> **WHAT THIS TASK INVOLVES**: Please return every line below that contains the string "will".

> **DATA FOR ANALYSIS**:
........

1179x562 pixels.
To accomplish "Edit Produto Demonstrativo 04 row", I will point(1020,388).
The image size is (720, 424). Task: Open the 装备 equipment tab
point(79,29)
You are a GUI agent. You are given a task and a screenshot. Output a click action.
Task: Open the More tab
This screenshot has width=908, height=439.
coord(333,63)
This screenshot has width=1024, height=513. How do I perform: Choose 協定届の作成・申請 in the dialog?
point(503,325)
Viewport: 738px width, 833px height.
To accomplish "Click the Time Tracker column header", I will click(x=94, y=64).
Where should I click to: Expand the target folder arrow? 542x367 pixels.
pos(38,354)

........

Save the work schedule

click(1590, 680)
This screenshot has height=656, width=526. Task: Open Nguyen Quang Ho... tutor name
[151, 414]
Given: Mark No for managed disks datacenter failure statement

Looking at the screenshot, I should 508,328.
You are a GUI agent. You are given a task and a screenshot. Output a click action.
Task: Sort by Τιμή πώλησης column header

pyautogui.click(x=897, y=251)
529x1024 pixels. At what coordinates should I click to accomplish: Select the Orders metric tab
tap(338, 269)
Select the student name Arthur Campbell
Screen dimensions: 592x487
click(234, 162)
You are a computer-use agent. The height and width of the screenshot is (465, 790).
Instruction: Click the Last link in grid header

........

> **RESPONSE**:
To accomplish "Edit Produto Demonstrativo 04 row", I will point(1020,388).
To accomplish "Click the Time Tracker column header", I will click(x=94, y=64).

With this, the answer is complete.